Task description: Rewrite the records below with each instance of "The width and height of the screenshot is" changed to "Screenshot size:". Keep everything else the same.

Records shown:
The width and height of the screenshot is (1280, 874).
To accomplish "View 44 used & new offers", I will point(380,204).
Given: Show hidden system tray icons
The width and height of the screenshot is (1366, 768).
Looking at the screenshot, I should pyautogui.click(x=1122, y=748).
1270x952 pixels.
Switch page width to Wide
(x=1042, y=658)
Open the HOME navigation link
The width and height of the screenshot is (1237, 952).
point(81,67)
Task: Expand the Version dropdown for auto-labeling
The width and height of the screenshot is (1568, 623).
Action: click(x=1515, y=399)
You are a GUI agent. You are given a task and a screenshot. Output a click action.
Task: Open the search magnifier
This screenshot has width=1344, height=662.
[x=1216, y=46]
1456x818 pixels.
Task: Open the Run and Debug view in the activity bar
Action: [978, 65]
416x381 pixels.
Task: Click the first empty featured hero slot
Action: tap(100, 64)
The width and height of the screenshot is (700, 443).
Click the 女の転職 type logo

Finished answer:
Screenshot size: (1280, 874).
To accomplish "View 44 used & new offers", I will point(380,204).
Given: Show hidden system tray icons
Screenshot size: (1366, 768).
Looking at the screenshot, I should pyautogui.click(x=1122, y=748).
1270x952 pixels.
Switch page width to Wide
(x=1042, y=658)
Open the HOME navigation link
Screenshot size: (1237, 952).
point(81,67)
Task: Expand the Version dropdown for auto-labeling
Screenshot size: (1568, 623).
Action: click(x=1515, y=399)
You are a GUI agent. You are given a task and a screenshot. Output a click action.
Task: Open the search magnifier
This screenshot has width=1344, height=662.
[x=1216, y=46]
1456x818 pixels.
Task: Open the Run and Debug view in the activity bar
Action: [978, 65]
416x381 pixels.
Task: Click the first empty featured hero slot
Action: tap(100, 64)
Screenshot size: (700, 443).
Click the 女の転職 type logo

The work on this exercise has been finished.